Honeybee Cake

Sally Sibthorpe’s Honeybee Cake entry in the Sue Bee® honey Sweet Eats Recipe Contest!



  • 1 cup Sue Bee® Spun Honey
  • 2 1/4 cups cake flour
  • 1 teaspoon baking soda
  • 1 teaspoon baking powder
  • 1 teaspoon salt
  • 1/2 cup soft butter
  • 3 large eggs
  • 3 mashed bananas
  • 2 teaspoons grated orange rind
  • 1 1/2 teaspoons vanilla
  • 1 1/2 teaspoons almond extract
  • 1 (8-ounce) can crushed pineapple
  • 1/2 cup toasted coconut (plus 1/2 cup toasted coconut for garnish*)
  • 1/2 cup toasted chopped pecans


  • 1/4 cup Sue Bee Spun Honey, warmed
  • 2 tablespoons orange juice

Cream Cheese Frosting

  • 1/2 cup Sue Bee Spun Honey
  • 1 1/2 bricks cream cheese, softened (12 ounces total)
  • 3/4 cup soft butter
  • 3 tablespoons orange marmalade


  • Sift together flour, soda, baking powder and salt.
  • In a large mixing bowl, beat together Sue Bee® honey, butter, eggs, bananas, orange rind and extracts until well-mixed.
  • Stir in dry ingredients until moistened (do not beat).
  • Fold in pineapple and 1/2 cup pecans.
  • Pour batter into a greased and floured 9-inch round springform pan.
  • Bake at 350 F for 50-60 minutes or until a wooden pick inserted in center comes out clean.
  • While cake is still warm, use a toothpick to gently poke several holes in it.
  • Mix together the glaze ingredients and spoon evenly over top of cake.
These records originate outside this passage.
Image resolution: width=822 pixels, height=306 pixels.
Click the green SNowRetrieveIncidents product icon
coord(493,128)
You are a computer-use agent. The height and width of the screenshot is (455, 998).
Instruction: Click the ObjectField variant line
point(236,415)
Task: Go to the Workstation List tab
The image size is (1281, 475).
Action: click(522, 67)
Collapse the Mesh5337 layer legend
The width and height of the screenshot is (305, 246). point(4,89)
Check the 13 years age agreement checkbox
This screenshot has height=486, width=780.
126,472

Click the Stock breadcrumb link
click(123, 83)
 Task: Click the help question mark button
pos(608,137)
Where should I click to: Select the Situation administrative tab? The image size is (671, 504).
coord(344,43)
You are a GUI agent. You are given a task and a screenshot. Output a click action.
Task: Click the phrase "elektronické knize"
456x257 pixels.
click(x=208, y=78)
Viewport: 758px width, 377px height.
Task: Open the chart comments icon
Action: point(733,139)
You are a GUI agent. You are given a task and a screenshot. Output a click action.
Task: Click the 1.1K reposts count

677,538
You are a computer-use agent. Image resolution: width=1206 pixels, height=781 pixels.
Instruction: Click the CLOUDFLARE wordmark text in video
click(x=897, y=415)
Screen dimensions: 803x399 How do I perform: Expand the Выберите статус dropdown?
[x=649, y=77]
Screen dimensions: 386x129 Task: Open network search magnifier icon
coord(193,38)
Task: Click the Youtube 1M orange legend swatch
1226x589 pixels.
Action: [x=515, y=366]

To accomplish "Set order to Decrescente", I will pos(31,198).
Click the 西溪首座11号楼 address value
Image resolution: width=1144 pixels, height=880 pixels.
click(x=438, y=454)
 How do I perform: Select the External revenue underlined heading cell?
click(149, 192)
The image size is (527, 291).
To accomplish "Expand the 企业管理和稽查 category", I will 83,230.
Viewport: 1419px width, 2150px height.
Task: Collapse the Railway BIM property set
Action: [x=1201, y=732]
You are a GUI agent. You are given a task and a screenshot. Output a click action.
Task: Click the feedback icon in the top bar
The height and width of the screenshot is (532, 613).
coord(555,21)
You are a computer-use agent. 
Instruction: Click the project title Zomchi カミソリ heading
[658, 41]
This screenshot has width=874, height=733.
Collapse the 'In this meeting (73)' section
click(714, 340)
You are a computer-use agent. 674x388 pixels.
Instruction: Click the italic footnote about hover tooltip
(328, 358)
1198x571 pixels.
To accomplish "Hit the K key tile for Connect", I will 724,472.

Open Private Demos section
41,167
Let cool completely.
  • Using an electric mixer, beat together the cream cheese and butter at medium speed until smooth. Beat in Sue Bee® honey and orange marmalade at low speed until light and fluffy. Chill until needed.
  • When cake is cool, remove side of pan and slide cake off with a spatula unto a cake plate.
  • Frost top and sides with cream cheese frosting and top with toasted coconut.
  • Store in refrigerator.
  • (Garnish is optional.)
Sue Bee Pro Recipe Tip: For every 1 cup of sugar, substitute 1/2 to 2/3 cup honey.
Sue Bee® Pro Recipe Tip: For every 1 cup of sugar, substitute 1/2 to 2/3 cup honey.